2:00 PM — You want to analyze some user behavior data. You open a data tool, paste in some numbers, ask AI to look for patterns. The analysis is helpful, but you have to remind it about your product's specific use cases so it doesn't flag false anomalies.
4:00 PM — You draft a tweet about a new feature. The voice is wrong again. Too promotional. Not your usual angle. You rewrite it yourself.
6:00 PM — You need to review a contract for a new API integration. You paste it into an AI tool. It reviews the contract correctly but gives you advice that's appropriate for a large enterprise, not a two-person startup. You spend thirty minutes re-calibrating it with your company's stage, risk tolerance, and resources.
By the end of the day, you've had eight or nine separate AI interactions. Each one was productive in isolation. None of them accumulated. None of them built on the previous work. And each one required re-establishing context that felt like it should have been remembered.
Multiply this by five days a week, fifty weeks a year. The time cost isn't dramatic in any single session. It's the compounding that makes it significant.
The Financial Cost Is Real, Even If It's Invisible
Most solo developers don't put a dollar figure on context re-establishment. But you can.
If you spend, conservatively, ten minutes re-establishing context at the start of each significant AI-assisted task, and you do five such tasks per day, that's fifty minutes per day. At a fully-loaded hourly rate of $100 (modest for a skilled solo developer), that's about $83 per day in context tax. Five days a week, fifty weeks a year: roughly $20,000 per year in efficiency loss.

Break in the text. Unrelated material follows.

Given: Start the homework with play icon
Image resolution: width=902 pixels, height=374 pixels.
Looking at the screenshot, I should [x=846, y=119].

That's an estimate with significant error bars. The real number might be half that, or double. But the order of magnitude is real. Context re-establishment is not free. It's a meaningful cost that comes out of the value AI is supposed to deliver.

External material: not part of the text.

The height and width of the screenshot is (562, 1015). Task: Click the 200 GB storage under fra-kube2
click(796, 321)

The reason this cost is invisible is that it's not billed separately. It shows up as "AI is helpful but I still feel behind." It's attributed to the pace of work, or to the complexity of the product, or to the normal friction of running a business. It's almost never attributed to the specific design choice of AI systems that don't maintain state between sessions.

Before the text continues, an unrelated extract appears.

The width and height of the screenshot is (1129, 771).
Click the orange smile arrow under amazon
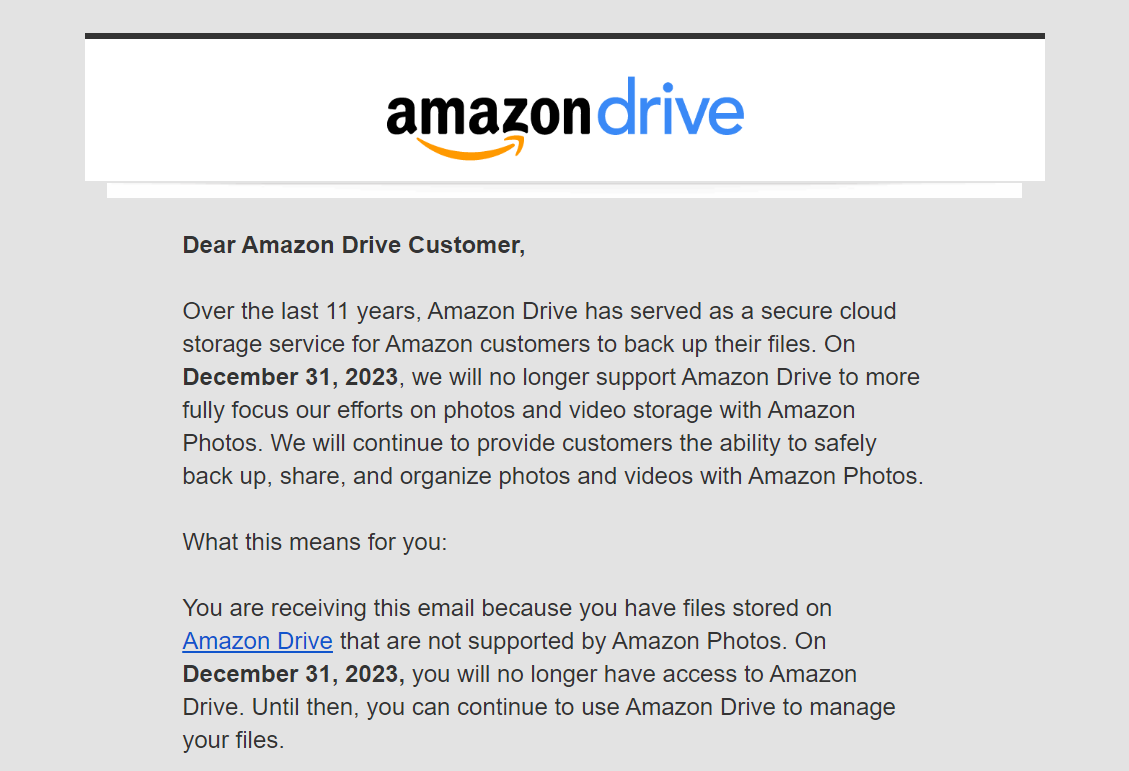(469, 148)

This invisibility is a problem. When costs are invisible, they're not managed. And when they're not managed, they compound.
Why This Problem Gets Less Attention Than It Deserves
It's worth noting that this problem — the context accumulation problem — hasn't gotten as much attention as it deserves, relative to its real impact.
Part of the reason is that the individual AI tools are genuinely impressive. It's easy to focus on what they do well (produce good output) rather than on the overhead around them (producing that output requires re-establishing context every time).
Part of the reason is that the problem is hard to measure. How do you quantify "time spent re-explaining context"? Most people don't. They just feel tired at the end of the day and attribute it to the normal pace of work.
Part of the reason is that the people most affected — solo developers and indie hackers — are also the people least likely to complain publicly. They're solving their own problems with whatever tools work. If there's friction, they absorb it rather than write about it.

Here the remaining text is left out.